HeadlinesBriefing favicon HeadlinesBriefing.com

Unraveling the ‘Comically Bad’ Stroke Dataset Controversy

Hacker News •
×

Researchers at Queensland University of Technology uncovered a dataset on Kaggle that mixes celebrity photos with medical images, calling it “comically bad.” The collection, titled “droopy,” contains 1,024 pictures supposedly from stroke patients but includes duplicates of Sylvester Stallone, George Clooney, and Bell’s palsy cases. Kaggle, owned by Google, hosts the files in an open‑source repository.

The faulty set underlies a December paper in Scientific Reports that trained a stroke‑detection model for real‑time clinical use. Barnett and Ph.D. student Alexander Gibson traced 124 papers using the data, many lacking provenance and ethics statements. Alaa Mohamed of Mansoura University, the corresponding author, did not respond to inquiries.

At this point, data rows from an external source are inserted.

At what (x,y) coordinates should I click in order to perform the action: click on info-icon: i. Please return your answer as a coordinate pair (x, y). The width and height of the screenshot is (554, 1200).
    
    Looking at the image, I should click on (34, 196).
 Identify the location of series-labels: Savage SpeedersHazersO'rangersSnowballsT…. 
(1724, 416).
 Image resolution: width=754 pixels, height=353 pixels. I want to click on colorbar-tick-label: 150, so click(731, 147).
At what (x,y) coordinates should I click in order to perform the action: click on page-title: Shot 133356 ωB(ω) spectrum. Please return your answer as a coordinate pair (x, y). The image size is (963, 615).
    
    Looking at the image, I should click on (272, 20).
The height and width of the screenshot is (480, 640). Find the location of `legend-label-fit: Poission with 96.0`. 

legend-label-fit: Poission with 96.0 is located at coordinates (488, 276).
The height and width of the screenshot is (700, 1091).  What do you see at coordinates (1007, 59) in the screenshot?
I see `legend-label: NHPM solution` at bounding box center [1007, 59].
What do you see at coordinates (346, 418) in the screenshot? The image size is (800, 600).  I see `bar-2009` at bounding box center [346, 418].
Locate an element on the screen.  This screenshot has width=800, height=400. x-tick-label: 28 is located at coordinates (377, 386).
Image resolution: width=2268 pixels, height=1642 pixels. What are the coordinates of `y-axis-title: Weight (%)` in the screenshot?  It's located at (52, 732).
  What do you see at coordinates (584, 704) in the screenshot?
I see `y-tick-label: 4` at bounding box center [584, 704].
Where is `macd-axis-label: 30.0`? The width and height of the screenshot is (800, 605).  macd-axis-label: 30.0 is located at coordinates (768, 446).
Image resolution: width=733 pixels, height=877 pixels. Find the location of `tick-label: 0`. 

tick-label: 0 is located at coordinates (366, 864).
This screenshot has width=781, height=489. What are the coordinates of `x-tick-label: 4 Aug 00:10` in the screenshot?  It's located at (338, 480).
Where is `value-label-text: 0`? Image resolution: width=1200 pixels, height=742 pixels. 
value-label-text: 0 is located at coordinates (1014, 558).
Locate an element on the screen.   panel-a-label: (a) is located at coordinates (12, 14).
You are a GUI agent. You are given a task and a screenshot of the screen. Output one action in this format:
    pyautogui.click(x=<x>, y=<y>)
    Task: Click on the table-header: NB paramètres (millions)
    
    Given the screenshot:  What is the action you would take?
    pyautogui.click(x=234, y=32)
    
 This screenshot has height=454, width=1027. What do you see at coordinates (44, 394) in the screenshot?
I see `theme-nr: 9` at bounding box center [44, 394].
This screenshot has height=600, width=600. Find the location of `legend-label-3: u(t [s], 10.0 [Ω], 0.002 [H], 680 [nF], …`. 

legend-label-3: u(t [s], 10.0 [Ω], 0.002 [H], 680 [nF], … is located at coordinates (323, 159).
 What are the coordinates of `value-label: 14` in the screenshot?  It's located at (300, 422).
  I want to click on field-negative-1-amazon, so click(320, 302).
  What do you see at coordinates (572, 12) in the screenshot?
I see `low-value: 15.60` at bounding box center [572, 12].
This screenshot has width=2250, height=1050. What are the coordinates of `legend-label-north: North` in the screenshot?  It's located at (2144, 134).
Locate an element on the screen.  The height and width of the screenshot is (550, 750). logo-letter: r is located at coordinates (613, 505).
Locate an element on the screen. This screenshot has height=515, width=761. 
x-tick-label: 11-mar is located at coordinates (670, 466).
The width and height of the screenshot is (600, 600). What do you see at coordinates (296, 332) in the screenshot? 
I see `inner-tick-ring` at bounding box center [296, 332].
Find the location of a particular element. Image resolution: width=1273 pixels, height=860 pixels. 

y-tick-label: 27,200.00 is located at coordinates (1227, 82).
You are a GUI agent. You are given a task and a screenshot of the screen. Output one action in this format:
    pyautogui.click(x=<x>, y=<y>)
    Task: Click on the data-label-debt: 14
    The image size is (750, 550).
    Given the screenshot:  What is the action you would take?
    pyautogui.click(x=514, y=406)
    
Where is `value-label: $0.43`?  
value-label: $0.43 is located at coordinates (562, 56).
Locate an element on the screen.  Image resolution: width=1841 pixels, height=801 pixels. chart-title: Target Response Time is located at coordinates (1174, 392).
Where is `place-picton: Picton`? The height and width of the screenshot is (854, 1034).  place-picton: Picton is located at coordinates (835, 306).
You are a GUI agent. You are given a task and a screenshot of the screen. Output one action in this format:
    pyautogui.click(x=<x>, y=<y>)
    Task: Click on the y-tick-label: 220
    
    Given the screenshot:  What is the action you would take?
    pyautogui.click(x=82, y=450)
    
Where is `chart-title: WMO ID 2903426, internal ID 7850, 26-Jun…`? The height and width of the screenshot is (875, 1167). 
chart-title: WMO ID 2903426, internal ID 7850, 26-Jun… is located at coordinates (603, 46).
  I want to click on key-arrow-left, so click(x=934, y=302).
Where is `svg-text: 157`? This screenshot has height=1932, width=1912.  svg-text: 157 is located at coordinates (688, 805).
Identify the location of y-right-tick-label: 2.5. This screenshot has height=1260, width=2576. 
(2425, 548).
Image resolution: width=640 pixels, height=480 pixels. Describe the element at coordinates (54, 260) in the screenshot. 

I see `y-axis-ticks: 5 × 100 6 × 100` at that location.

Springer Nature added an editor’s note and retracted several articles, while Elsevier and MDPI are investigating others. Researchers argue that all tools built on these datasets must be removed until provenance is verified. The incident highlights the risk of unvetted data fueling clinical AI, underscoring the need for stricter repository documentation.

This case echoes earlier warnings that datasets containing children’s faces without consent were used in hundreds of studies. It forces publishers to tighten data‑provenance checks and pushes the community to adopt transparent, auditable repositories. Until then, clinicians relying on such models risk misdiagnosis and ethical breaches.